(Extracted data entries)
•••••

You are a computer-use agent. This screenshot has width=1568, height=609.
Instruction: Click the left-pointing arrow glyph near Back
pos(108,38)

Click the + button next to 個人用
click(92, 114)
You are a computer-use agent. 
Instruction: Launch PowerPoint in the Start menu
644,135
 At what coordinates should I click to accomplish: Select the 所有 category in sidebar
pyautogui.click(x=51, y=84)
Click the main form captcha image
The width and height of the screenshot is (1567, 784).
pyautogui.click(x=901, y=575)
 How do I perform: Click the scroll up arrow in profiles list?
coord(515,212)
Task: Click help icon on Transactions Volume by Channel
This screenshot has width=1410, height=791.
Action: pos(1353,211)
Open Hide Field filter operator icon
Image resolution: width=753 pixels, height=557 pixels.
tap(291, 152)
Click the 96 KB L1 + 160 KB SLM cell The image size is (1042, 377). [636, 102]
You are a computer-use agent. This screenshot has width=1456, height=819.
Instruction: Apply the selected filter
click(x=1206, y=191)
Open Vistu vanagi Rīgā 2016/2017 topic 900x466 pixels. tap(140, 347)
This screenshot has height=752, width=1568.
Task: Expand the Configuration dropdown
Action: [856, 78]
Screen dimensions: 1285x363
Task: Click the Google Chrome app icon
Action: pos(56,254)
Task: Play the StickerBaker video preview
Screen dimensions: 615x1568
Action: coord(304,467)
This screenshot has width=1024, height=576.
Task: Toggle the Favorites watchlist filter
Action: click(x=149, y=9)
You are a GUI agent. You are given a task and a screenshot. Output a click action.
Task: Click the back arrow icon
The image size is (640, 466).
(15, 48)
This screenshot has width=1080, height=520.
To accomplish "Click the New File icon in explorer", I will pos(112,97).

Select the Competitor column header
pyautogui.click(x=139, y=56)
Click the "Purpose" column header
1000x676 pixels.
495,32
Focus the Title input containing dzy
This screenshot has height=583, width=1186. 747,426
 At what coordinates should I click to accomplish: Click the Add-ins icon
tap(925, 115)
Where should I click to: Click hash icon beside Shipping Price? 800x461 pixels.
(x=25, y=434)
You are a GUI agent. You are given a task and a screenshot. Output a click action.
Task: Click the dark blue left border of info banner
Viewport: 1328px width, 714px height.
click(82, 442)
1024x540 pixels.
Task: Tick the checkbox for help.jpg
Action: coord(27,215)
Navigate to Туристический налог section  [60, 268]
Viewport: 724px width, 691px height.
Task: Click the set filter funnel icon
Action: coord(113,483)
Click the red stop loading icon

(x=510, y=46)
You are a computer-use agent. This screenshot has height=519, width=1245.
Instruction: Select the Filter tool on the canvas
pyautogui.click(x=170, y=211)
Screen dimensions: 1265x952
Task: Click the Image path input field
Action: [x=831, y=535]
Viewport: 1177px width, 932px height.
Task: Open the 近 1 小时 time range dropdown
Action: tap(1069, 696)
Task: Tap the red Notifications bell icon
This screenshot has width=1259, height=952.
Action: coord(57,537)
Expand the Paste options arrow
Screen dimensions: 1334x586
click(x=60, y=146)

•••••

- _WORK INSTRUCTIONS_:
Reproduce all of the data above verbatim, line for line.

- _WRITTEN ANSWER_:
You are a computer-use agent. This screenshot has width=1568, height=609.
Instruction: Click the left-pointing arrow glyph near Back
pos(108,38)

Click the + button next to 個人用
click(92, 114)
You are a computer-use agent. 
Instruction: Launch PowerPoint in the Start menu
644,135
 At what coordinates should I click to accomplish: Select the 所有 category in sidebar
pyautogui.click(x=51, y=84)
Click the main form captcha image
The width and height of the screenshot is (1567, 784).
pyautogui.click(x=901, y=575)
 How do I perform: Click the scroll up arrow in profiles list?
coord(515,212)
Task: Click help icon on Transactions Volume by Channel
This screenshot has width=1410, height=791.
Action: pos(1353,211)
Open Hide Field filter operator icon
Image resolution: width=753 pixels, height=557 pixels.
tap(291, 152)
Click the 96 KB L1 + 160 KB SLM cell The image size is (1042, 377). [636, 102]
You are a computer-use agent. This screenshot has width=1456, height=819.
Instruction: Apply the selected filter
click(x=1206, y=191)
Open Vistu vanagi Rīgā 2016/2017 topic 900x466 pixels. tap(140, 347)
This screenshot has height=752, width=1568.
Task: Expand the Configuration dropdown
Action: [856, 78]
Screen dimensions: 1285x363
Task: Click the Google Chrome app icon
Action: pos(56,254)
Task: Play the StickerBaker video preview
Screen dimensions: 615x1568
Action: coord(304,467)
This screenshot has width=1024, height=576.
Task: Toggle the Favorites watchlist filter
Action: click(x=149, y=9)
You are a GUI agent. You are given a task and a screenshot. Output a click action.
Task: Click the back arrow icon
The image size is (640, 466).
(15, 48)
This screenshot has width=1080, height=520.
To accomplish "Click the New File icon in explorer", I will pos(112,97).

Select the Competitor column header
pyautogui.click(x=139, y=56)
Click the "Purpose" column header
1000x676 pixels.
495,32
Focus the Title input containing dzy
This screenshot has height=583, width=1186. 747,426
 At what coordinates should I click to accomplish: Click the Add-ins icon
tap(925, 115)
Where should I click to: Click hash icon beside Shipping Price? 800x461 pixels.
(x=25, y=434)
You are a GUI agent. You are given a task and a screenshot. Output a click action.
Task: Click the dark blue left border of info banner
Viewport: 1328px width, 714px height.
click(82, 442)
1024x540 pixels.
Task: Tick the checkbox for help.jpg
Action: coord(27,215)
Navigate to Туристический налог section  [60, 268]
Viewport: 724px width, 691px height.
Task: Click the set filter funnel icon
Action: coord(113,483)
Click the red stop loading icon

(x=510, y=46)
You are a computer-use agent. This screenshot has height=519, width=1245.
Instruction: Select the Filter tool on the canvas
pyautogui.click(x=170, y=211)
Screen dimensions: 1265x952
Task: Click the Image path input field
Action: [x=831, y=535]
Viewport: 1177px width, 932px height.
Task: Open the 近 1 小时 time range dropdown
Action: tap(1069, 696)
Task: Tap the red Notifications bell icon
This screenshot has width=1259, height=952.
Action: coord(57,537)
Expand the Paste options arrow
Screen dimensions: 1334x586
click(x=60, y=146)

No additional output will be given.